The error? An incorrect preposition: a woman in the commercial says she is "embarrassed with" her stretch marks. One can be "embarrassed by." One can be "embarrassed about." One can even be "embarrassed for." One cannot, however, be "embarrassed with." Not properly, that is. I'll be among the first to admit that prepositions in English are especially tricky. Most of them grew organically, before people got the bright idea to make language make sense; thus, prepositions are hard to explain in nice, neat, comprehensive-but-simple rules. The vast majority of them are idiomatic. [Hey--I said idiomatic, not idiotic.--Ed.]

So why am I reluctant to be kind? The woman doing the speaking doesn't sound like a non-native speaker of English. She sounds 100% American.
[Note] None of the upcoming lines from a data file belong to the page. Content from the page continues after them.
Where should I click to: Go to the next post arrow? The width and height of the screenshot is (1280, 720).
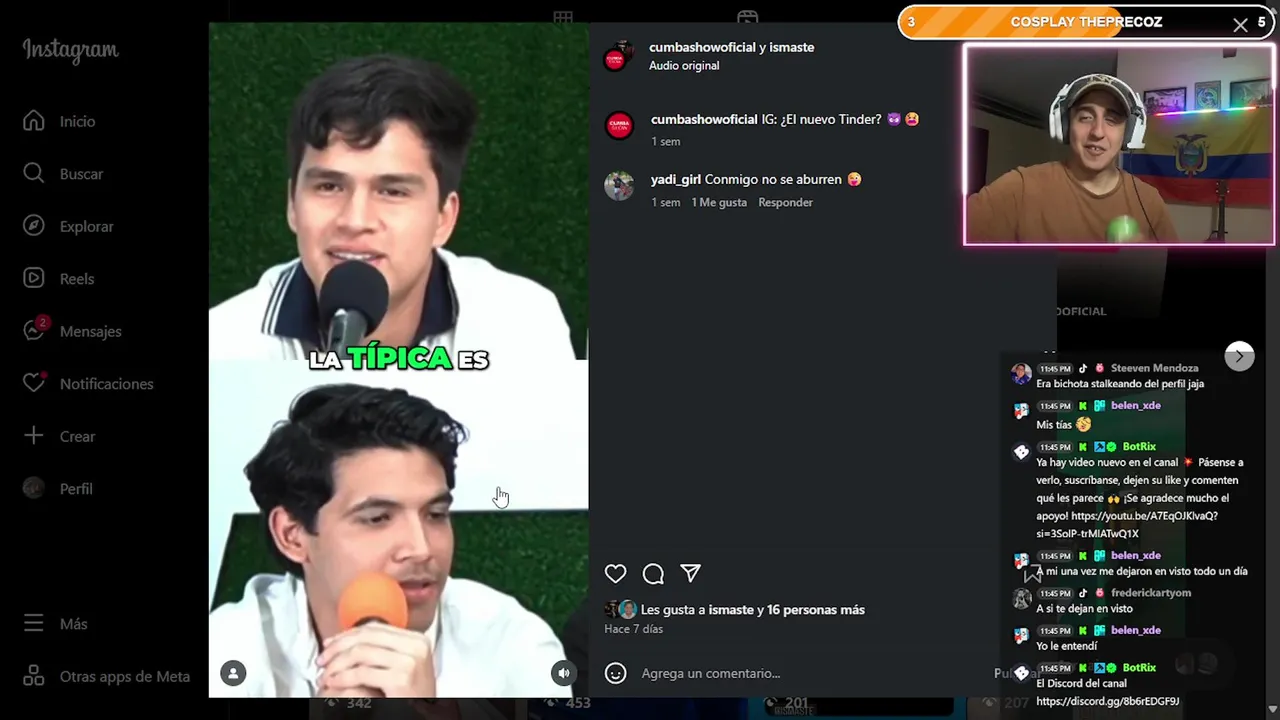[1239, 356]
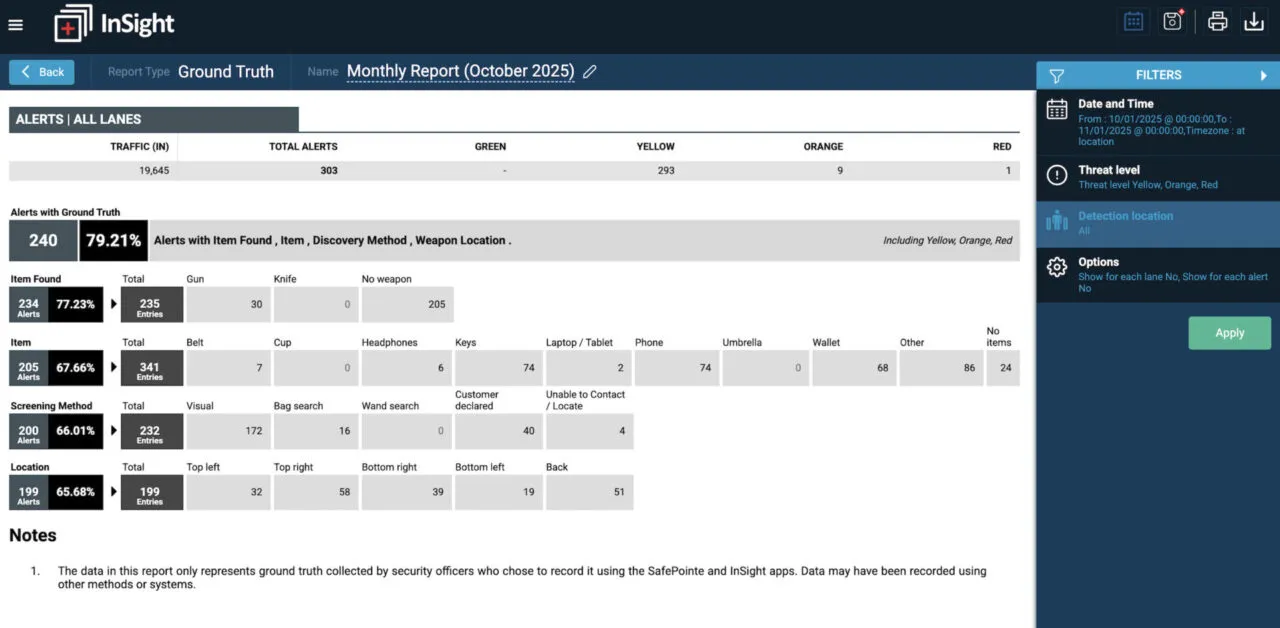The image size is (1280, 628).
Task: Click the InSight logo
Action: pos(114,24)
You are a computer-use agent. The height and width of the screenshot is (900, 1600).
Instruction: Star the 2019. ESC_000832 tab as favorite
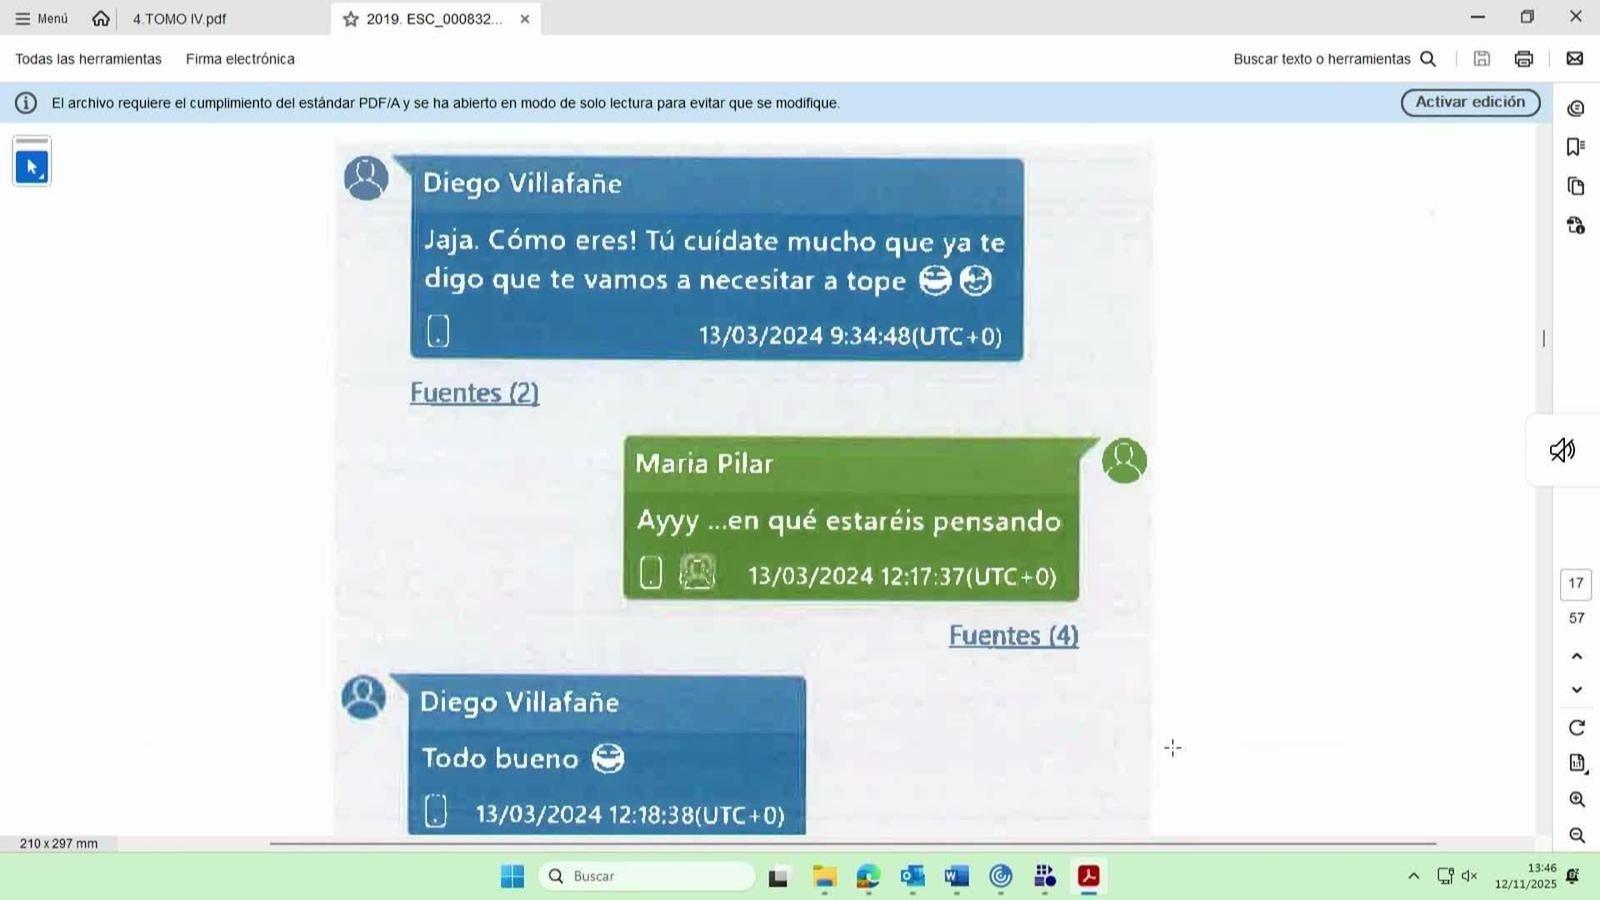tap(351, 19)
If the company marketing Bio-Oil could go to all the trouble of finding an American to read its advertising copy, it could have found someone capable of editing that copy correctly.

The underlying reason I'm cranky about this is that every day, I see more examples of people misusing prepositions, which makes what they are trying to say incomprehensible--and which furthermore makes it nearly impossible to teach our impressionable, TV-guzzling youth to do, say, or speak any better.

T.S. Eliot was correct when he wrote "This is the way the world will end, not with a bang but a whimper." Alas for us, the whimper is going to be "But I didn't understand what you meant . . ."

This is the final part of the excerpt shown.